Commanders and leaders
- Jean François Leval: Francisco Copons John Byrne Skerrett

Strength
- 8,000–10,400 16 guns: 2,300–4,500 26 guns

Casualties and losses
- 600–680 killed, wounded or captured 9–14 guns lost: 68–150 killed, wounded or captured

= Siege of Tarifa (1812) =

1811–1812 siege during the Peninsular War

In the siege of Tarifa from 19 December 1811 to 5 January 1812, an Imperial French army under Jean François Leval laid siege to an Anglo-Spanish garrison led by Francisco Copons. Despite the advice of British Colonel John Byrne Skerrett to evacuate the town, Copons decided to hold out. Some wanted to evacuate to and defend the small island that was attached by a causeway from the town.

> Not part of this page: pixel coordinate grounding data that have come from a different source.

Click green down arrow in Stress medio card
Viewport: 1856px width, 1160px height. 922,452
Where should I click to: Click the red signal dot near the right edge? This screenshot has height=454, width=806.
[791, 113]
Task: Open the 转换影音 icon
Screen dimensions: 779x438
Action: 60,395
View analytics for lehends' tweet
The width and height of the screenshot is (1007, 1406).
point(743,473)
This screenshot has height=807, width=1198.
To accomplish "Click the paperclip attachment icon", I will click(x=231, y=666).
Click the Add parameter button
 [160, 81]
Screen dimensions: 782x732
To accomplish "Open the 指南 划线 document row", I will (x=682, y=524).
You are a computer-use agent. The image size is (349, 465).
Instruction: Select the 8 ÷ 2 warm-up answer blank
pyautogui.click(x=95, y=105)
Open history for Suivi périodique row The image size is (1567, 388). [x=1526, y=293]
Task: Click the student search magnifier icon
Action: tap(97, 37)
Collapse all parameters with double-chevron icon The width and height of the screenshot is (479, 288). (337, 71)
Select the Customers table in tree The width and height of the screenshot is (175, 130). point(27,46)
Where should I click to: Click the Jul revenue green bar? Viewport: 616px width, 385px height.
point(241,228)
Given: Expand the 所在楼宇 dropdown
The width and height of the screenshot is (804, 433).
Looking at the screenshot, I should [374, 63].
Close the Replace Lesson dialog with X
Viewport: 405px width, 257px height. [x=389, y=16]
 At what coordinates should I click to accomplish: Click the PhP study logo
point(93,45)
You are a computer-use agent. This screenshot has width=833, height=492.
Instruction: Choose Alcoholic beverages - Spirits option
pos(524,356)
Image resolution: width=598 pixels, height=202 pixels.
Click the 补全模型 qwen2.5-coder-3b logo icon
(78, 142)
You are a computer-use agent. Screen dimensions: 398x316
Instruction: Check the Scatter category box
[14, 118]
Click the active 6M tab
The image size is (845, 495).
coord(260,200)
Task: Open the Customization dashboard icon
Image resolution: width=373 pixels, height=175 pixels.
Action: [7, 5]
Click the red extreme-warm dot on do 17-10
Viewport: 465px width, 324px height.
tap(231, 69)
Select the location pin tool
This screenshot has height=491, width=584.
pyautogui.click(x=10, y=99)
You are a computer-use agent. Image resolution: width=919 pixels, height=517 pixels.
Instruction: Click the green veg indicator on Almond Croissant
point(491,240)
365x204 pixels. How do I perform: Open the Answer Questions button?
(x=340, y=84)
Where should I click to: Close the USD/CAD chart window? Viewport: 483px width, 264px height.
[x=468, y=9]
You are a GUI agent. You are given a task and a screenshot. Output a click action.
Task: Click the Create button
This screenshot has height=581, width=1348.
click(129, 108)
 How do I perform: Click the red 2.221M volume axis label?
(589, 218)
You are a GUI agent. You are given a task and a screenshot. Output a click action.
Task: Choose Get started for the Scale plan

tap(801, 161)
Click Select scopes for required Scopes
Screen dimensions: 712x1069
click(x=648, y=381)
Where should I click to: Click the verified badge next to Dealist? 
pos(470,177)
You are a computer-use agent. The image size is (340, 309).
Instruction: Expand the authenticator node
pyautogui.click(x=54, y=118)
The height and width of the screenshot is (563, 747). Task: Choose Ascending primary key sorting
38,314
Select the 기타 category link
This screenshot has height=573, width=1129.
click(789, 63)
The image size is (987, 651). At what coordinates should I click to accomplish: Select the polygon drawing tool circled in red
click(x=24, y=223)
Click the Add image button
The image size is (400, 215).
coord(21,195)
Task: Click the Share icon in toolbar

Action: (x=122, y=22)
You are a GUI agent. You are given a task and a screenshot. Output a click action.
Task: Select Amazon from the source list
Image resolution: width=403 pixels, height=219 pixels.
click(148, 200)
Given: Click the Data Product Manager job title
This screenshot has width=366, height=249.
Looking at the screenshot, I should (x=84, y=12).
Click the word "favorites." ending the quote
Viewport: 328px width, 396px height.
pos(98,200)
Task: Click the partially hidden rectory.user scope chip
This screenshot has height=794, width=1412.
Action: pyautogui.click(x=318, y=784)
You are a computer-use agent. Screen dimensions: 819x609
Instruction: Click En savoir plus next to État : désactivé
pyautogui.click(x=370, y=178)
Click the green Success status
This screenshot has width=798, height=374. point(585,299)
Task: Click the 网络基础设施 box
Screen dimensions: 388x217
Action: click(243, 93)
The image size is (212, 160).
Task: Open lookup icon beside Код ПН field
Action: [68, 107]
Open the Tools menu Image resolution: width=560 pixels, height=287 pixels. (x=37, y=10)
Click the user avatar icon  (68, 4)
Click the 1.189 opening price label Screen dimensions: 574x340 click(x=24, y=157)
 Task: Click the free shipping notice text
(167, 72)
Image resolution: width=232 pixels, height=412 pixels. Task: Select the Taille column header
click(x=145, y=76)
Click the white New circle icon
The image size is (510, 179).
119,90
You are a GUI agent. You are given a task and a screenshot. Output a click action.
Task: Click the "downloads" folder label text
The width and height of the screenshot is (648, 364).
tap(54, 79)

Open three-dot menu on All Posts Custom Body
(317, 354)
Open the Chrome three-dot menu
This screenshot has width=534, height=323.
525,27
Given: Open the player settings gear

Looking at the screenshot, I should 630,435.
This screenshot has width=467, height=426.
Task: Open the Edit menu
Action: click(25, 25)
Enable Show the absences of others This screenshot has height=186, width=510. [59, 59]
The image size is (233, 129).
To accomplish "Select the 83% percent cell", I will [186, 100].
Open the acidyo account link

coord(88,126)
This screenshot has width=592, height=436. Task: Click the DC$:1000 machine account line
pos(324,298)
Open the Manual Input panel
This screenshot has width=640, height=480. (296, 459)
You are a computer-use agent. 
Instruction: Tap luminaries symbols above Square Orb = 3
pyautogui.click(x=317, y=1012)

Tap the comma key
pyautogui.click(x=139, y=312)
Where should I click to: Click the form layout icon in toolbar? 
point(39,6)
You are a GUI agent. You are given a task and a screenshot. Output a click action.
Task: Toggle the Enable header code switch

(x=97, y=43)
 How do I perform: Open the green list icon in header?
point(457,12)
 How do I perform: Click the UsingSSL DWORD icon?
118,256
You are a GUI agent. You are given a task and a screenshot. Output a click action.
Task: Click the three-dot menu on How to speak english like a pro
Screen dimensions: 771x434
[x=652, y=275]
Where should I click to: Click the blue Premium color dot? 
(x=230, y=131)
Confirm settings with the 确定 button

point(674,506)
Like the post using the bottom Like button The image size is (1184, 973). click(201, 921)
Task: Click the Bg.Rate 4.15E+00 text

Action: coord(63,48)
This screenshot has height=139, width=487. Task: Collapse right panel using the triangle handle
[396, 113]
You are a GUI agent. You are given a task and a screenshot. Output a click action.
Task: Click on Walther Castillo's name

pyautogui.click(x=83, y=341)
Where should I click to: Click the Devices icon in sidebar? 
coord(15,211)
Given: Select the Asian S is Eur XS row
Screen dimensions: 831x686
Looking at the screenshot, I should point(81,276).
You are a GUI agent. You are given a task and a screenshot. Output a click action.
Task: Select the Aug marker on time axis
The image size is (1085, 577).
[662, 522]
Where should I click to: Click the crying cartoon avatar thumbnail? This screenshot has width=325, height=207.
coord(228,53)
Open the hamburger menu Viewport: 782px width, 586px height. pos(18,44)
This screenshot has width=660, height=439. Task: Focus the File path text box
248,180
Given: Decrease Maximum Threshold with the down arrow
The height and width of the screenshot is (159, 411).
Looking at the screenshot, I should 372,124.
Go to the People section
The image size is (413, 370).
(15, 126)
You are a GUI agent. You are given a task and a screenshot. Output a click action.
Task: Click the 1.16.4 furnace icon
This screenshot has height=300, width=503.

Tarifa is located on the southernmost tip of Spain, about 65 mi southeast of Cádiz. The siege occurred during the Peninsular War, part of the Napoleonic Wars.

==Troops==
General of Division Jean François Leval commanded a corps of 15,000 soldiers, with 8,000 present with 16 siege guns. His French troops included three battalions of the 16th Light Infantry Regiment, two battalions each of the 43rd, 51st, 54th, 63rd, 94th, and 95th Line Infantry Regiments, and one battalion each of the 27th Light and 8th Line Infantry Regiments. Leval's Polish contingent was made up of two battalions each of the 7th and 9th Infantry Regiments and his cavalry comprised four squadrons each of the 16th and 21st Dragoon Regiments.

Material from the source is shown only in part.